### Task description
Skip the pictures and restate, word for word, the lines from the one containing "You are a computer-use" to the end of the data below.

Data items
--- START ---
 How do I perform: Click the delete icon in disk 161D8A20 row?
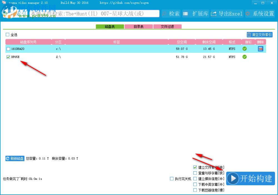pyautogui.click(x=260, y=49)
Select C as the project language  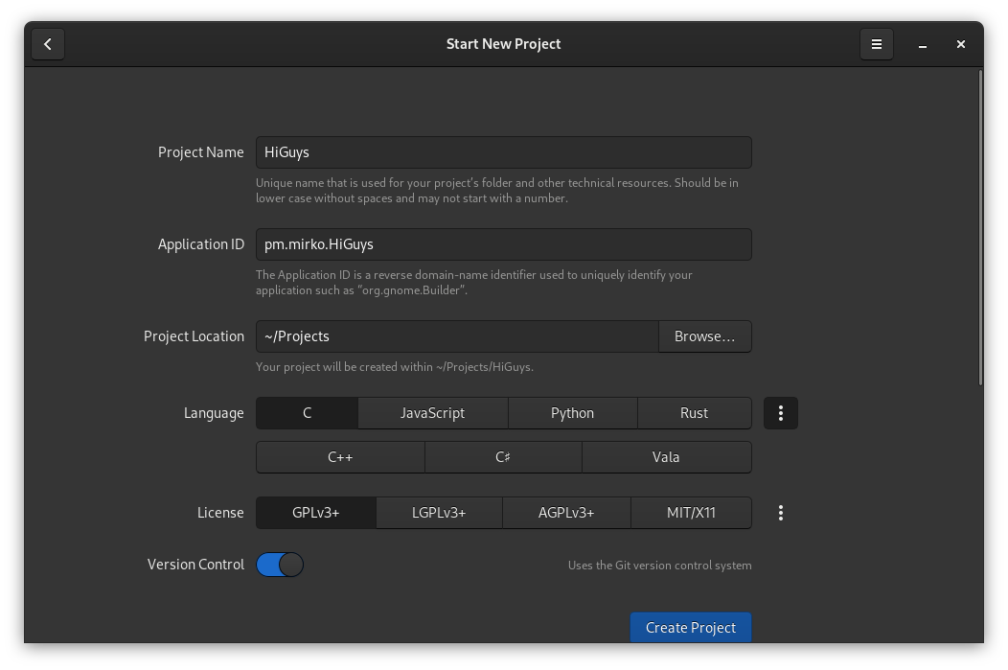tap(307, 413)
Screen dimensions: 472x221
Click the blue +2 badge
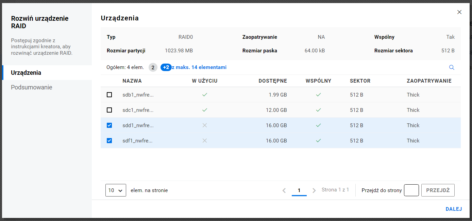coord(166,67)
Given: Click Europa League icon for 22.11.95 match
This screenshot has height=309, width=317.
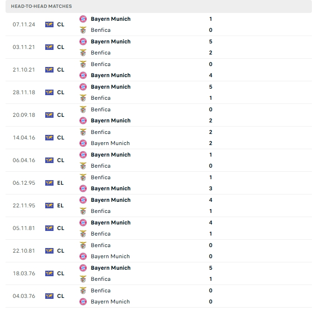Looking at the screenshot, I should (x=49, y=206).
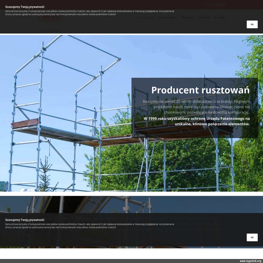Viewport: 263px width, 263px height.
Task: Visit the www.logolink.org footer link
Action: [x=250, y=261]
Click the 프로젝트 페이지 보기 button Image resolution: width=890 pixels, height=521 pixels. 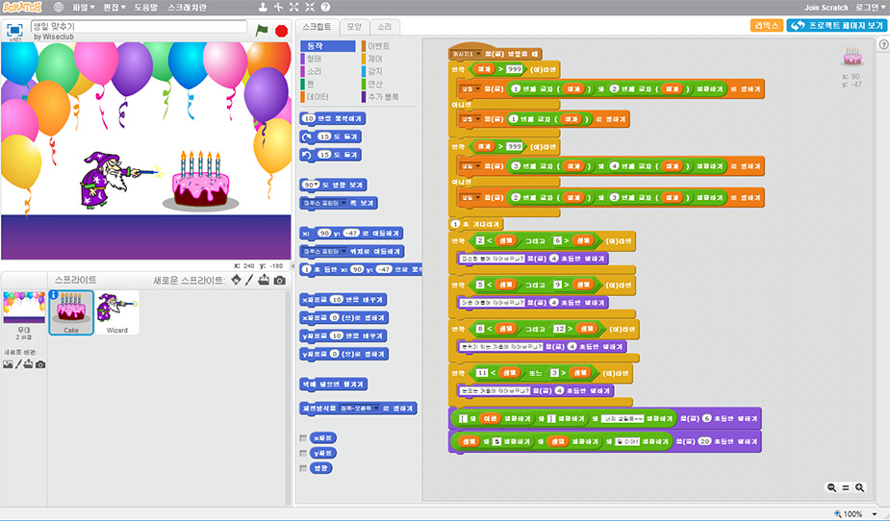click(x=836, y=26)
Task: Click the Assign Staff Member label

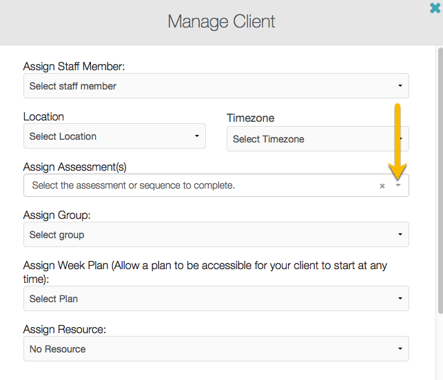Action: pyautogui.click(x=74, y=67)
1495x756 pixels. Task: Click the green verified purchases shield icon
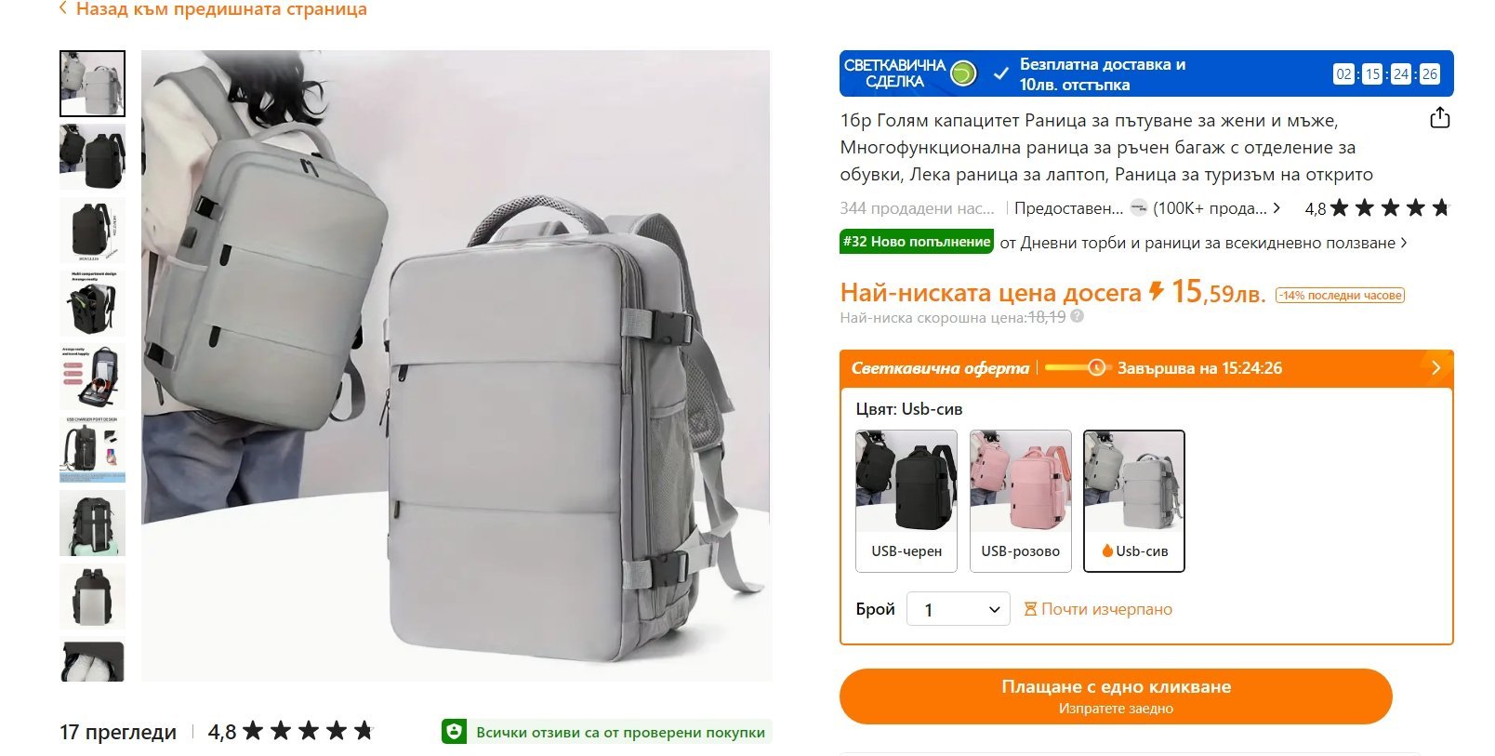454,732
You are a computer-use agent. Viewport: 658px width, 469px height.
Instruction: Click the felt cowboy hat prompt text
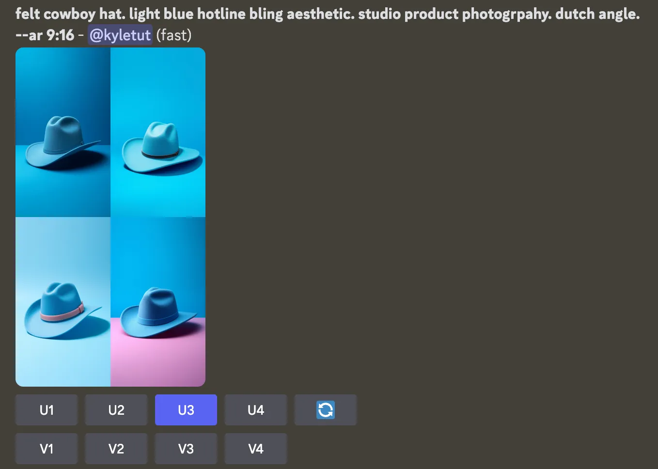(328, 14)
--- END ---
### Reply to the task
You are a computer-use agent. Viewport: 658px width, 469px height.
Instruction: Click the felt cowboy hat prompt text
(328, 14)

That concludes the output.